● DOCUMENT EXTRACT
Detect cycle in an undirected graph

Given an undirected graph, how to check if there is a cycle in the graph? For example, the following graph has a cycle 1-0-2-1.
cycleGraph

We have discussed cycle detection for directed graph. We have also discussed a union-find algorithm for cycle detection in undirected graphs. The time complexity of the union-find algorithm is O(ELogV). Like directed graphs, we can use DFS to detect cycle in an undirected graph in O(V+E) time. We do a DFS traversal of the given graph. For every visited vertex ‘v’, if there is an adjacent ‘u’ such that u is already visited and u is not parent of v, then there is a cycle in graph. If we don’t find such an adjacent for any vertex, we say that there is no cycle. The assumption of this approach is that there are no parallel edges between any two vertices.

C++

// A C++ Program to detect cycle in an undirected graph
#include<iostream>
#include <list>
#include <limits.h>
using namespace std;

// Class for an undirected graph
class Graph
{
    int V;    // No. of vertices
    list<int> *adj;    // Pointer to an array containing adjacency lists
    bool isCyclicUtil(int v, bool visited[], int parent);
public:
    Graph(int V);   // Constructor
    void addEdge(int v, int w);   // to add an edge to graph
    bool isCyclic();   // returns true if there is a cycle
};

Graph::Graph(int V)

● PROBLEMS AND TASKS
1. Answer these questions about the page on cycle detection in undirected graphs, one line each:
(a) What cycle does the example graph contain?
(b) What time complexity does the page give for the union-find algorithm?
(c) What assumption does the DFS approach make about edges?
2. Extend the page on cycle detection in undirected graphs, picking up right after its final line.

● GIVEN DATA
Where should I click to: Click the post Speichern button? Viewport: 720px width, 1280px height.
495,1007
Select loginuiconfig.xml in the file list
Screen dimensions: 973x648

● RESULTS OF THE TASKS
1.
(a) 1-0-2-1
(b) O(ELogV)
(c) There are no parallel edges between any two vertices.

2.
{
    this->V = V;
    adj = new list<int>[V];
}

void Graph::addEdge(int v, int w)
{
    adj[v].push_back(w); // Add w to v’s list.
    adj[w].push_back(v); // Add v to w’s list.
}

// A recursive function that uses visited[] and parent to detect
// cycle in subgraph reachable from vertex v.
bool Graph::isCyclicUtil(int v, bool visited[], int parent)
{
    // Mark the current node as visited
    visited[v] = true;

    // Recur for all the vertices adjacent to this vertex
    list<int>::iterator i;
    for (i = adj[v].begin(); i != adj[v].end(); ++i)
    {
        // If an adjacent is not visited, then recur for that adjacent
        if (!visited[*i])
        {
           if (isCyclicUtil(*i, visited, v))
              return true;
        }

        // If an adjacent is visited and not parent of current vertex,
        // then there is a cycle.
        else if (*i != parent)
           return true;
    }
    return false;
}

// Returns true if the graph contains a cycle, else false.
bool Graph::isCyclic()
{
    // Mark all the vertices as not visited and not part of recursion
    // stack
    bool *visited = new bool[V];
    for (int i = 0; i < V; i++)
        visited[i] = false;

    // Call the recursive helper function to detect cycle in different
    // DFS trees
    for (int u = 0; u < V; u++)
        if (!visited[u]) // Don't recur for u if it is already visited
          if (isCyclicUtil(u, visited, -1))
             return true;

    return false;
}

// Driver program to test above functions
int main()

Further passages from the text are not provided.